(Saved data entries)
-- Opening Marker --
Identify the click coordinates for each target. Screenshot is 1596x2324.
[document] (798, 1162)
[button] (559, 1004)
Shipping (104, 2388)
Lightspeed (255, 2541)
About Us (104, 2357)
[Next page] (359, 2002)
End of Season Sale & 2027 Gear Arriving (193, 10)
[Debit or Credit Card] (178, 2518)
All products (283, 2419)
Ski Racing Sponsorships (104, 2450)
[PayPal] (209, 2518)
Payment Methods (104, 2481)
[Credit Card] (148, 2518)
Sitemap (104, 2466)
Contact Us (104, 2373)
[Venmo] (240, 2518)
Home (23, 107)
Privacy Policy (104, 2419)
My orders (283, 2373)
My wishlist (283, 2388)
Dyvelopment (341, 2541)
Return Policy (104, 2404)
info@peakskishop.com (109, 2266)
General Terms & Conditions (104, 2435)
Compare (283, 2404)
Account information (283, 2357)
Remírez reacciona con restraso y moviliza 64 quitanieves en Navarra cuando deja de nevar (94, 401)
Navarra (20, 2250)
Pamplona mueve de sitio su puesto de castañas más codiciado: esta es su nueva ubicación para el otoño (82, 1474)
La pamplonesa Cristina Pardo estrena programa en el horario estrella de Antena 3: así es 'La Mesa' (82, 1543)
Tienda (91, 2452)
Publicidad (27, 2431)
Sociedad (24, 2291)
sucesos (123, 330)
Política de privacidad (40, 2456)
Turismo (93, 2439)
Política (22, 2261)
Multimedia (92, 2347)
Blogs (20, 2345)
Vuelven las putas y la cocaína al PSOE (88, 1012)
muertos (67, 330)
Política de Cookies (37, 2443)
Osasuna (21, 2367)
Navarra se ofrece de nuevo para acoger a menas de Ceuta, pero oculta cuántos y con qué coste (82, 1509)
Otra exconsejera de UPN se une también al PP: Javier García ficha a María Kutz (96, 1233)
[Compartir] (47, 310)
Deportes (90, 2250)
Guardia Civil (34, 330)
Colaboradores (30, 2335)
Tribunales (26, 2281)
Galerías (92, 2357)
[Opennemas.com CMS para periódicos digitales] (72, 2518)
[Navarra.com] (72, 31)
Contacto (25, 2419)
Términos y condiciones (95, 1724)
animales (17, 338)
-- Closing Marker --
ASSIGNMENT
Every entry above needs to be copied exactly.

WRITTEN RESPONSE
Identify the click coordinates for each target. Screenshot is 1596x2324.
[document] (798, 1162)
[button] (559, 1004)
Shipping (104, 2388)
Lightspeed (255, 2541)
About Us (104, 2357)
[Next page] (359, 2002)
End of Season Sale & 2027 Gear Arriving (193, 10)
[Debit or Credit Card] (178, 2518)
All products (283, 2419)
Ski Racing Sponsorships (104, 2450)
[PayPal] (209, 2518)
Payment Methods (104, 2481)
[Credit Card] (148, 2518)
Sitemap (104, 2466)
Contact Us (104, 2373)
[Venmo] (240, 2518)
Home (23, 107)
Privacy Policy (104, 2419)
My orders (283, 2373)
My wishlist (283, 2388)
Dyvelopment (341, 2541)
Return Policy (104, 2404)
info@peakskishop.com (109, 2266)
General Terms & Conditions (104, 2435)
Compare (283, 2404)
Account information (283, 2357)
Remírez reacciona con restraso y moviliza 64 quitanieves en Navarra cuando deja de nevar (94, 401)
Navarra (20, 2250)
Pamplona mueve de sitio su puesto de castañas más codiciado: esta es su nueva ubicación para el otoño (82, 1474)
La pamplonesa Cristina Pardo estrena programa en el horario estrella de Antena 3: así es 'La Mesa' (82, 1543)
Tienda (91, 2452)
Publicidad (27, 2431)
Sociedad (24, 2291)
sucesos (123, 330)
Política de privacidad (40, 2456)
Turismo (93, 2439)
Política (22, 2261)
Multimedia (92, 2347)
Blogs (20, 2345)
Vuelven las putas y la cocaína al PSOE (88, 1012)
muertos (67, 330)
Política de Cookies (37, 2443)
Osasuna (21, 2367)
Navarra se ofrece de nuevo para acoger a menas de Ceuta, pero oculta cuántos y con qué coste (82, 1509)
Otra exconsejera de UPN se une también al PP: Javier García ficha a María Kutz (96, 1233)
[Compartir] (47, 310)
Deportes (90, 2250)
Guardia Civil (34, 330)
Colaboradores (30, 2335)
Tribunales (26, 2281)
Galerías (92, 2357)
[Opennemas.com CMS para periódicos digitales] (72, 2518)
[Navarra.com] (72, 31)
Contacto (25, 2419)
Términos y condiciones (95, 1724)
animales (17, 338)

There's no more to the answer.